Computer is terminally slow.

Page may contain affiliate links. Please see terms for details.

Shaun

Founder
Moderator
Check that the page file is big enough and that the system disk is not full. My C: drive was filled up by iTunes music a few weeks ago, by accident, and the PC dropped to an absolute crawl until I freed some space.

If it's not already, set it to System Managed (may need a reboot).

Cheers,
Shaun :biggrin:
 
OP
OP
Globalti

Globalti

Legendary Member
Thanks everyone! Plenty to be going at here!
 
Except that given your pc has none of the proper motherboard drivers installed it's probably that which is causing it to crawl.
The pagefile size will default either to system managed or 150% the size of RAM when a fresh install is carried out.
How much RAM is installed in the PC ? 512MB would be the minimum to run XP with SP2 at a reasonable speed.
Problem with checking the system task manager is that the default columns don't indicate whether something is hogging the harddrive. Select processes, click view->select columns and add I/O Writes and I/O Reads. If the harddrive is being hogged by one process then it amy appear that nothing is happening when processes are competing for disk access.
I'd try something like http://www.driverguidetoolkit.com/ and see if it lists any drivers you need as I still rate that as the most likely source of your problem.
Nice to see folks are sticking to the usual tendency of repeating suggestions already made.
 
OP
OP
Globalti

Globalti

Legendary Member
Except that given your pc has none of the proper motherboard drivers installed it's probably that which is causing it to crawl.
The pagefile size will default either to system managed or 150% the size of RAM when a fresh install is carried out.
How much RAM is installed in the PC ? 512MB would be the minimum to run XP with SP2 at a reasonable speed.
Problem with checking the system task manager is that the default columns don't indicate whether something is hogging the harddrive. Select processes, click view->select columns and add I/O Writes and I/O Reads. If the harddrive is being hogged by one process then it amy appear that nothing is happening when processes are competing for disk access.
I'd try something like http://www.driverguidetoolkit.com/ and see if it lists any drivers you need as I still rate that as the most likely source of your problem.
Nice to see folks are sticking to the usual tendency of repeating suggestions already made.
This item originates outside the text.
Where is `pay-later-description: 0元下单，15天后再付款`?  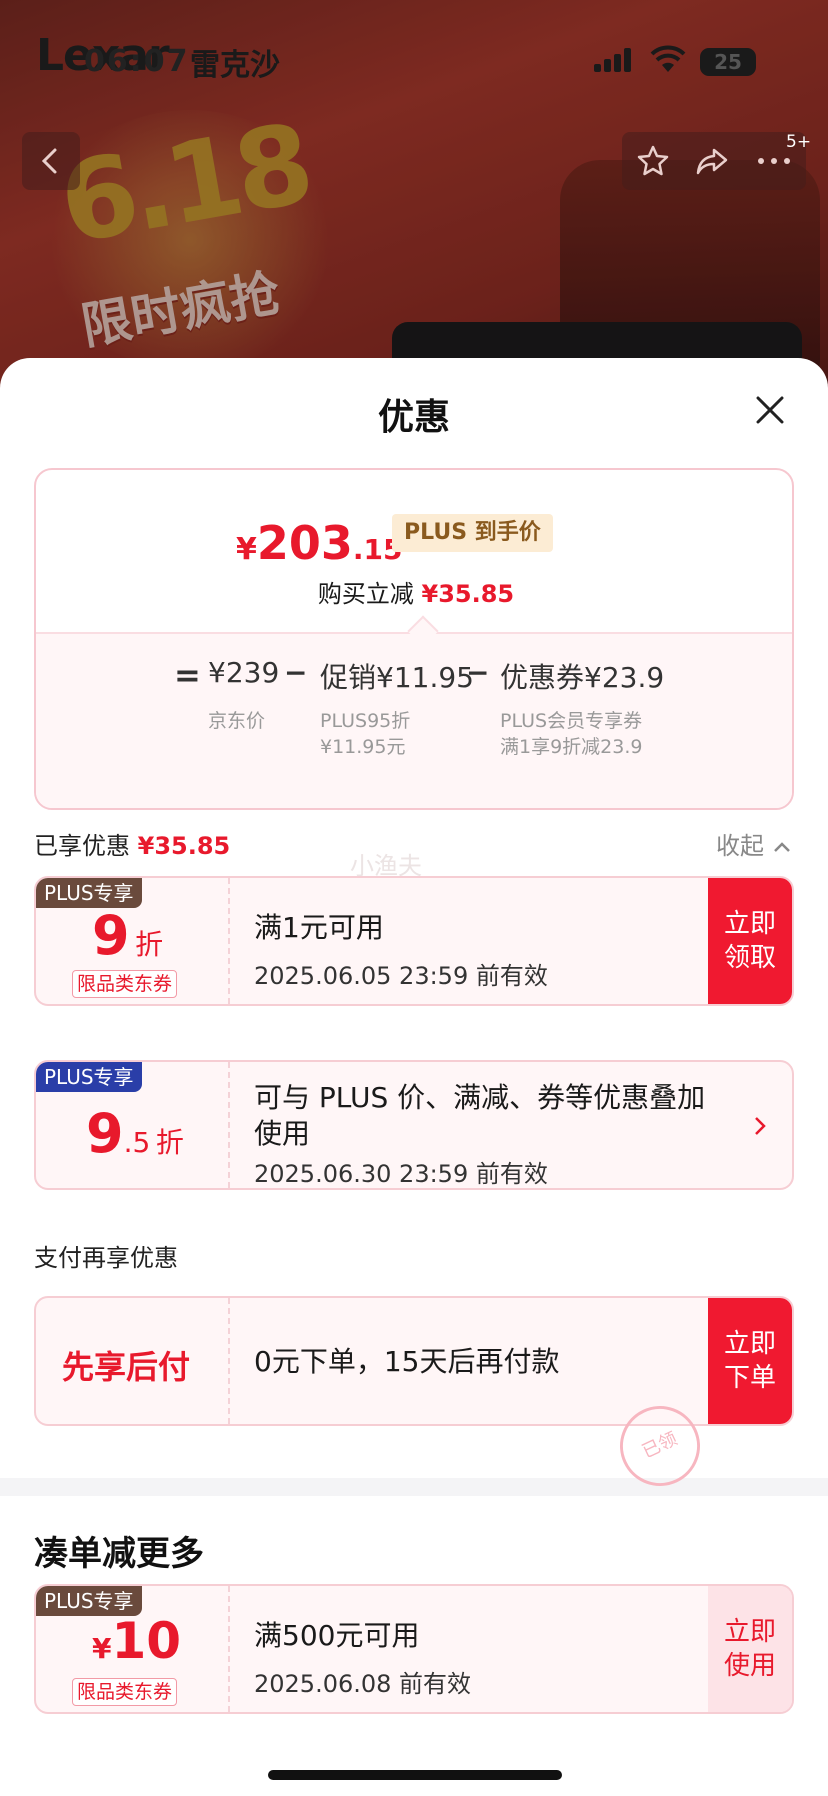
pay-later-description: 0元下单，15天后再付款 is located at coordinates (407, 1362).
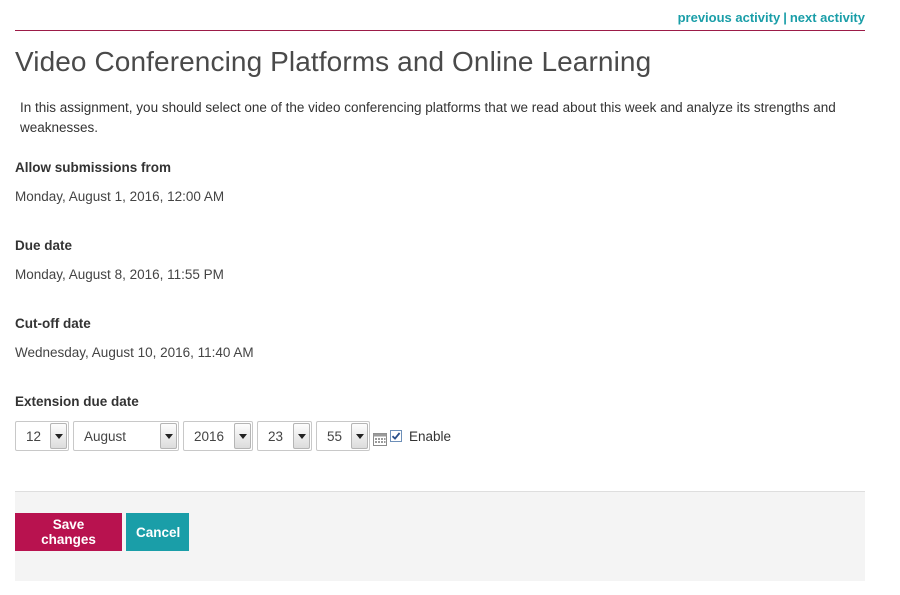 This screenshot has width=900, height=595. Describe the element at coordinates (120, 274) in the screenshot. I see `due-date-value: Monday, August 8, 2016, 11:55 PM` at that location.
Thanks again. Our office IT bloke has agreed to take it home this weekend and I have offered to copy all your suggestions out for him.
 
OP
OP
Globalti

Globalti

Legendary Member
Well the verdict was that the computer was clogged up with "orphan" bits of software whose "parents" had naffed off and left them there, if that means anything to you. Also the hard drive was in desperate need of a defrag, which took several hours.

Will plug it in at home and see how it goes but he says it's massively faster.
 

HaloJ

Rabid cycle nut
Location
Watford
If it's got 512Mb of memory there is also a problem caused by microsoft update. An annoying issue where the update system eats so much memory that the system pages itself to death becoming almost unusable. You can test this by stopping the automatic update service. If it speeds up then temporarily disable the Microsoft Update section of windows update by doing the following :

Open IE (only) to Microsoft Update website | Click on Change Settings in left-hand menu | Scroll to bottom of page | To Stop Using Microsoft Update | Disable Microsoft Update software and let me use Windows Update only (check this option)

For more information on the 512Mb Microsoft Update system crippler (which I've seen on half of our machines in the office) visit here :
http://social.answers.microsoft.com...9a9a03b/#44e80262-9a91-4ddb-9770-63810962cb8c

Apparently Microsoft are working on a fix but this has been on going for a few weeks now.